[Stored data]
▬▬▬▬▬▬

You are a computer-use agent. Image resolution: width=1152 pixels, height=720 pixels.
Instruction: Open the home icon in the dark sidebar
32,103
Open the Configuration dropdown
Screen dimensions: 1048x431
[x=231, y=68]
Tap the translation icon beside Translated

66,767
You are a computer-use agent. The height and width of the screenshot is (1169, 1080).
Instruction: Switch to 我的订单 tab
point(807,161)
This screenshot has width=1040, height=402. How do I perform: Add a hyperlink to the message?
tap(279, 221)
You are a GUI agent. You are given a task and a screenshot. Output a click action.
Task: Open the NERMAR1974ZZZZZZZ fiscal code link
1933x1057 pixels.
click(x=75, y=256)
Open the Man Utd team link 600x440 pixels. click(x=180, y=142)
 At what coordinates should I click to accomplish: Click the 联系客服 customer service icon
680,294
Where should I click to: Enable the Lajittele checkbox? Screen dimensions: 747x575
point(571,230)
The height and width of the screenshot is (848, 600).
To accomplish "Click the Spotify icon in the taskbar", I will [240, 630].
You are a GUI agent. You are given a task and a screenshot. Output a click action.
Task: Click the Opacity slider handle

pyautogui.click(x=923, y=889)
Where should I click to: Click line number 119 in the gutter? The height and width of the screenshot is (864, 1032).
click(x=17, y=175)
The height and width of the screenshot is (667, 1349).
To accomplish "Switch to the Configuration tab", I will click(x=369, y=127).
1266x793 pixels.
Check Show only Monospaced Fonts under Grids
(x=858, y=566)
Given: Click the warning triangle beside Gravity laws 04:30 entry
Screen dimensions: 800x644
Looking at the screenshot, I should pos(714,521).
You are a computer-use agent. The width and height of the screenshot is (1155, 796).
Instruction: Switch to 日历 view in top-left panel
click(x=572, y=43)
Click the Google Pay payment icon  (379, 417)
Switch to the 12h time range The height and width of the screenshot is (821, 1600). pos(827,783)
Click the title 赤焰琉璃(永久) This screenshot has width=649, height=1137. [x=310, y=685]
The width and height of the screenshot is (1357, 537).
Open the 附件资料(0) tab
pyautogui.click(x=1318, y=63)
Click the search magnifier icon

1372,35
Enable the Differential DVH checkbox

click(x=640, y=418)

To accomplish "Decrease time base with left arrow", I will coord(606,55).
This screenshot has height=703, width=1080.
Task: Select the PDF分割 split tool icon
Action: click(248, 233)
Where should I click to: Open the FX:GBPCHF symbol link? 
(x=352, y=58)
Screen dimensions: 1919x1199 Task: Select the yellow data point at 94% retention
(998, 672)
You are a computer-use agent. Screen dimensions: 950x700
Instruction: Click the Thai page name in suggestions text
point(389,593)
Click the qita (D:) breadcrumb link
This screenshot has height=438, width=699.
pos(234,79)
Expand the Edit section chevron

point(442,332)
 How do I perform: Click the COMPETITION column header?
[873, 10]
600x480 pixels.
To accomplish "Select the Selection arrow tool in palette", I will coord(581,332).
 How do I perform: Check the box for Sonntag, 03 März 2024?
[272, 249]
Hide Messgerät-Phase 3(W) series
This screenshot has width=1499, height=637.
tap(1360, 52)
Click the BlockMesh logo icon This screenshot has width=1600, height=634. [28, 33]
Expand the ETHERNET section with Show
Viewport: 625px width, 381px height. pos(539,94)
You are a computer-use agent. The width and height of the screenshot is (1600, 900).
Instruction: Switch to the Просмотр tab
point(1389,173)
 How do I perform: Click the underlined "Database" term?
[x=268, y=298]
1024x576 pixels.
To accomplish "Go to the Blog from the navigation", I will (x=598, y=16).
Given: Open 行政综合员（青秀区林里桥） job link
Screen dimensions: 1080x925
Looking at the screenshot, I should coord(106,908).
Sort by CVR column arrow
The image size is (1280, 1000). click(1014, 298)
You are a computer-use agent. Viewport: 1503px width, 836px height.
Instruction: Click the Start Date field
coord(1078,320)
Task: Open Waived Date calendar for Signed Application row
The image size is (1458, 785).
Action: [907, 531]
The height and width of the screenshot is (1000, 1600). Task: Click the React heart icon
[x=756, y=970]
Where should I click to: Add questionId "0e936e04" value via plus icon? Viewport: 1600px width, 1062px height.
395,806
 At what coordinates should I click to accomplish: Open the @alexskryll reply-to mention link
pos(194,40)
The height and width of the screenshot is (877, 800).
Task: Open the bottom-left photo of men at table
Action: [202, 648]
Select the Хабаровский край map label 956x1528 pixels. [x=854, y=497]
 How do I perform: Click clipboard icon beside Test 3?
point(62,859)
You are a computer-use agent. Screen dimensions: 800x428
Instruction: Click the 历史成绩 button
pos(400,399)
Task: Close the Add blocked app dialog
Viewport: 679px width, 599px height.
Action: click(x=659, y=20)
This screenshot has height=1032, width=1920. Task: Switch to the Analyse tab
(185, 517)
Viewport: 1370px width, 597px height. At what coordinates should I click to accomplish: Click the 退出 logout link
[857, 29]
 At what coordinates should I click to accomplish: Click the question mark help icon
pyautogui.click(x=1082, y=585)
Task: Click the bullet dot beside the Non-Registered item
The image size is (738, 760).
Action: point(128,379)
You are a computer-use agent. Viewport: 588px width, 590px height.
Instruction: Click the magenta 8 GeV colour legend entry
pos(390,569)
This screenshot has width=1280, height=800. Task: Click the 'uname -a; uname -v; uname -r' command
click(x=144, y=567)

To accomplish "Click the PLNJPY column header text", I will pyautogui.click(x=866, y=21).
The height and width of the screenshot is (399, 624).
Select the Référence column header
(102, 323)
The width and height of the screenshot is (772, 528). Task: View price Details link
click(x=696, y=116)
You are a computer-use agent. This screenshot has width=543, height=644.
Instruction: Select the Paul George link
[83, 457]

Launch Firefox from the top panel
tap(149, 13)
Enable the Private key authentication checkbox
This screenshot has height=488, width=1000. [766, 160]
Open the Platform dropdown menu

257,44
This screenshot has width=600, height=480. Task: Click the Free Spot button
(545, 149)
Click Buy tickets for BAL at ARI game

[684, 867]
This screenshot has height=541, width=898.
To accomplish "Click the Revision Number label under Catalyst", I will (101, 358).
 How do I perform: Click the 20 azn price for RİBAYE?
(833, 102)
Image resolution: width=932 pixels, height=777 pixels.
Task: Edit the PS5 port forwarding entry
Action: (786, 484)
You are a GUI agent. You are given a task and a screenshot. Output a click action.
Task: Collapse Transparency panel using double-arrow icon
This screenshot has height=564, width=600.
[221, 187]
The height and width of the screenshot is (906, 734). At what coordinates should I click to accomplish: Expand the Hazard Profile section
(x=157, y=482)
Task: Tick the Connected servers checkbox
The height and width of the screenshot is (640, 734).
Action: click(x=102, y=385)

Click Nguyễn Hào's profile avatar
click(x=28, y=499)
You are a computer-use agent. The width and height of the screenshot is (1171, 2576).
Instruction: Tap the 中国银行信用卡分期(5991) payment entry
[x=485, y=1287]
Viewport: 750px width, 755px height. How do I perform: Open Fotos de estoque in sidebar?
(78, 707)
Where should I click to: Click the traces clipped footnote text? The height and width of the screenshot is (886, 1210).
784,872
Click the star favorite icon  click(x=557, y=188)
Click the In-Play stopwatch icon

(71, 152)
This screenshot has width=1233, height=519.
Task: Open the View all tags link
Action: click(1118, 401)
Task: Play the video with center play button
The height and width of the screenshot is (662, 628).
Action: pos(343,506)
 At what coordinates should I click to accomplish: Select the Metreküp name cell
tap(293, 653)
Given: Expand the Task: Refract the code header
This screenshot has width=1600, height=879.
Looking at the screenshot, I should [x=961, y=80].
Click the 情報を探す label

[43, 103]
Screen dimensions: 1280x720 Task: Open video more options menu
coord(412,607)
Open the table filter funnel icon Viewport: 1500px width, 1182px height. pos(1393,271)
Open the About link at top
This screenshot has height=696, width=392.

▬▬▬▬▬▬

■ **WORK ITEM**
If a line in the entries contains "code", copy it.

■ **THE ANSWER**
Task: Open the NERMAR1974ZZZZZZZ fiscal code link
Given: Expand the Task: Refract the code header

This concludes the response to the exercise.